→ Work item:
Every line from the first one in the data below through the line holding "You are a computer-use agent." is to be written out exactly, with the pictures omitted.

→ Dataset excerpts:
- Opening Delimiter -

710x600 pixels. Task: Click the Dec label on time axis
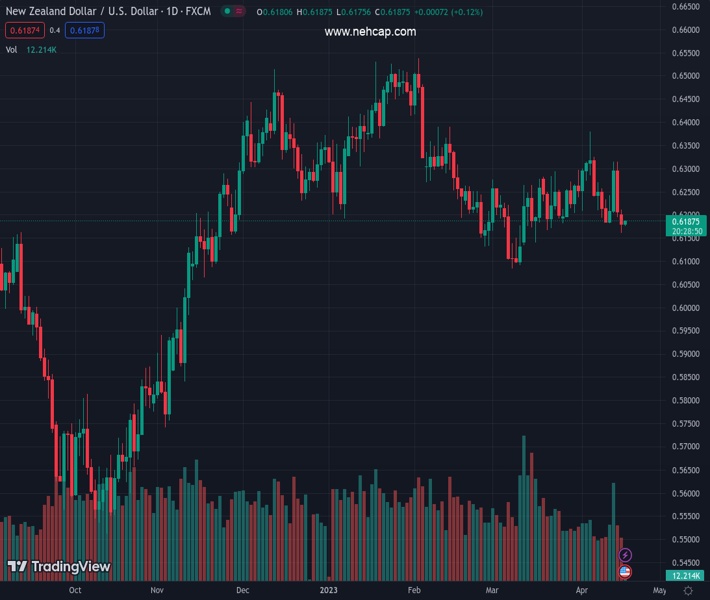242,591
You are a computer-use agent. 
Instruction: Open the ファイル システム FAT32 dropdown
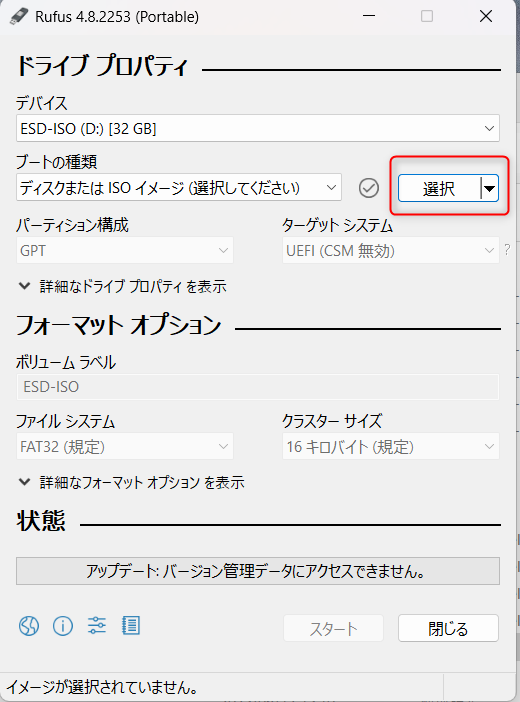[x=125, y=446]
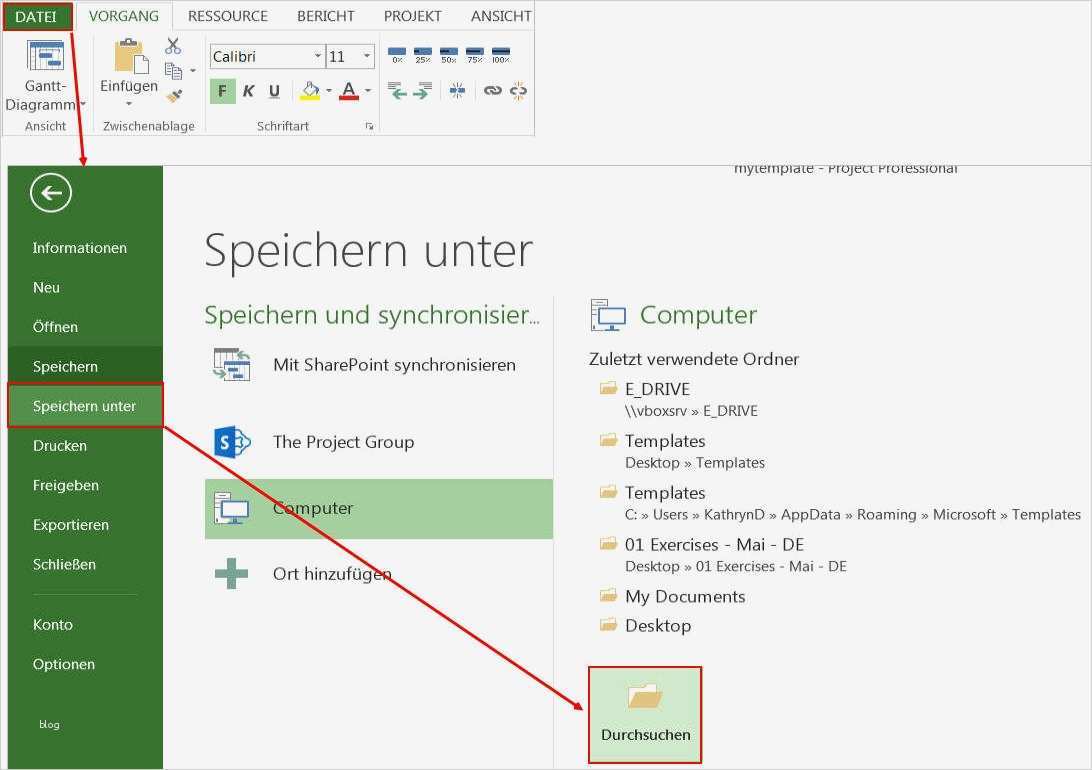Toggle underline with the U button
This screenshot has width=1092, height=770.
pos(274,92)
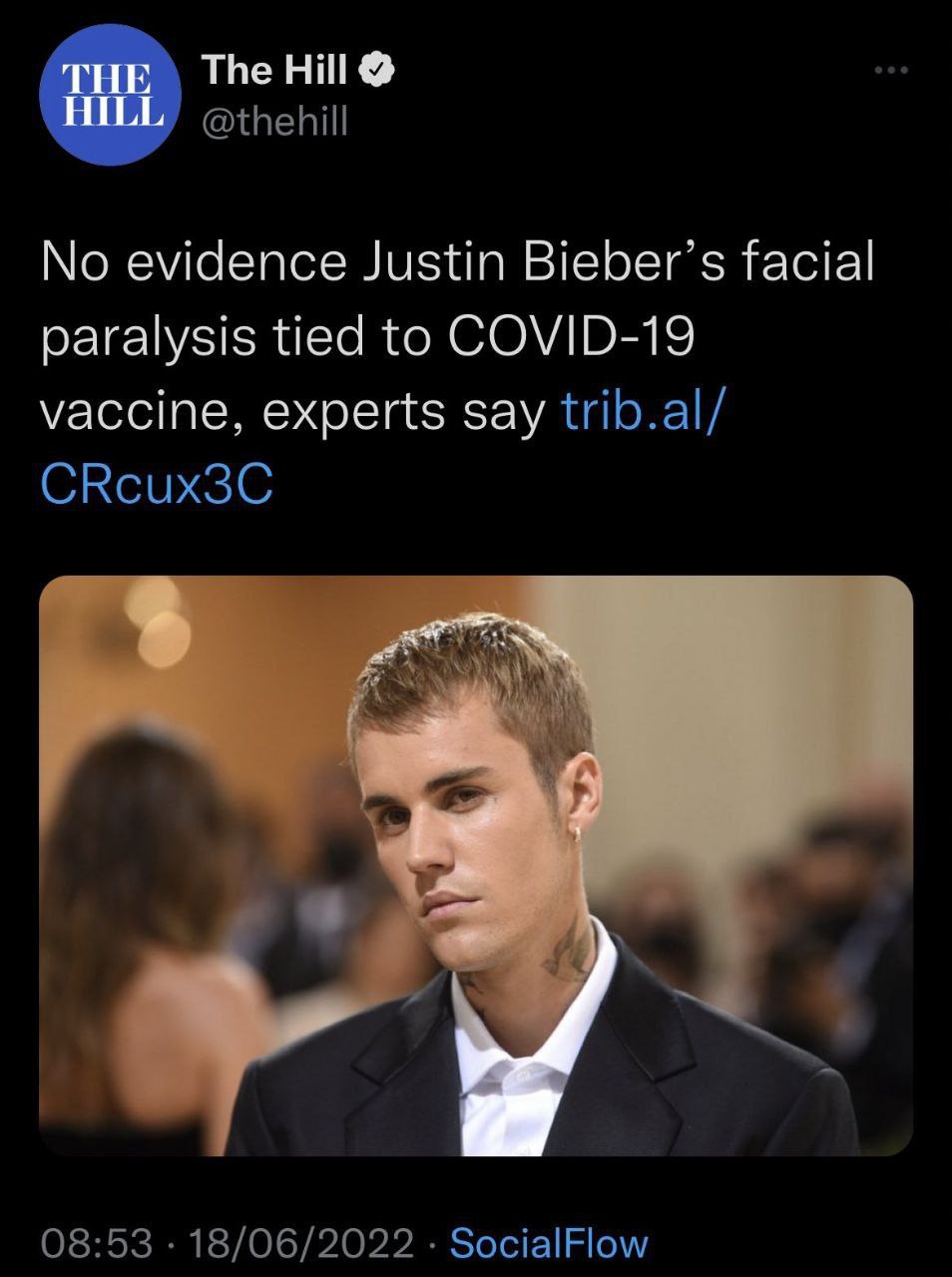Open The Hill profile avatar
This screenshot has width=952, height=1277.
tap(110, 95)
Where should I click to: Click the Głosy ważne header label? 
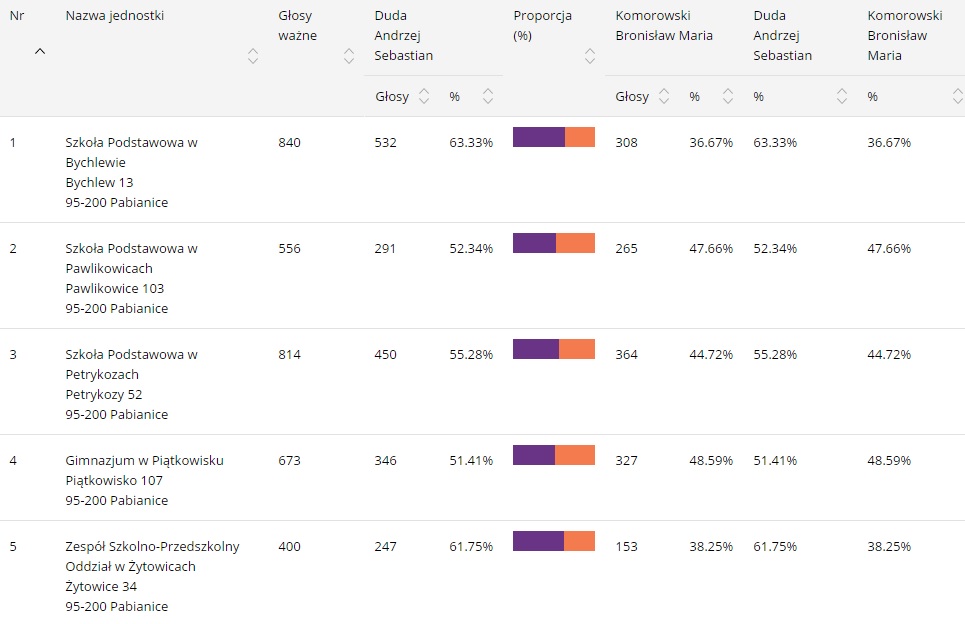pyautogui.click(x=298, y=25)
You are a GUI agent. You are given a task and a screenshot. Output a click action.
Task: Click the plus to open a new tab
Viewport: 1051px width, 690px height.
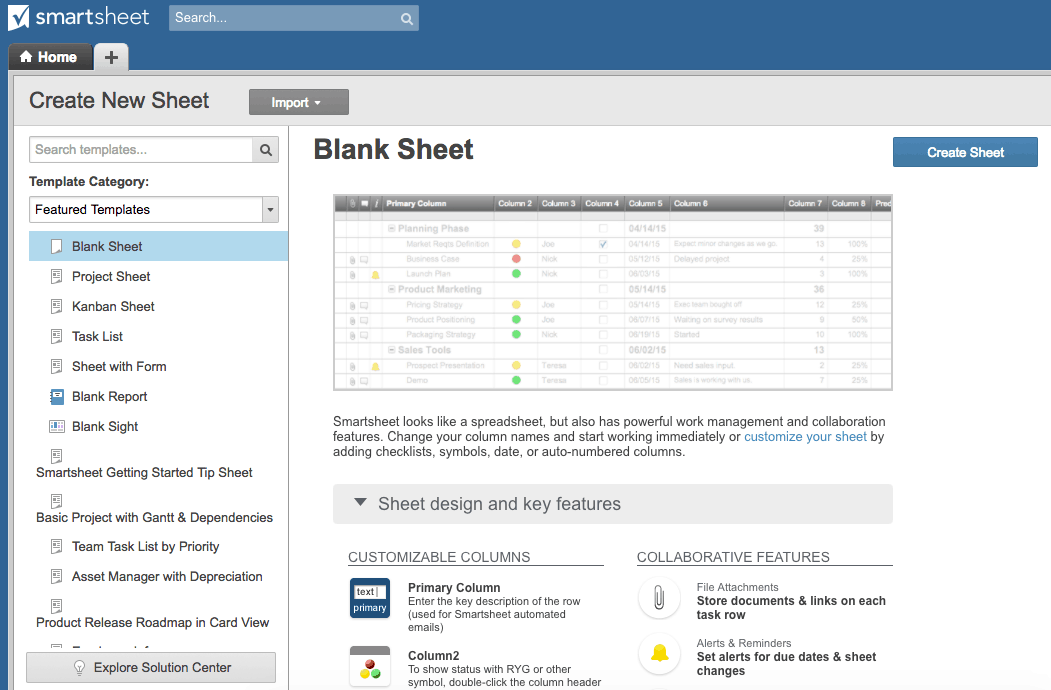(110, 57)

- Closing Delimiter -

→ Written response:
710x600 pixels. Task: Click the Dec label on time axis
242,591
You are a computer-use agent. 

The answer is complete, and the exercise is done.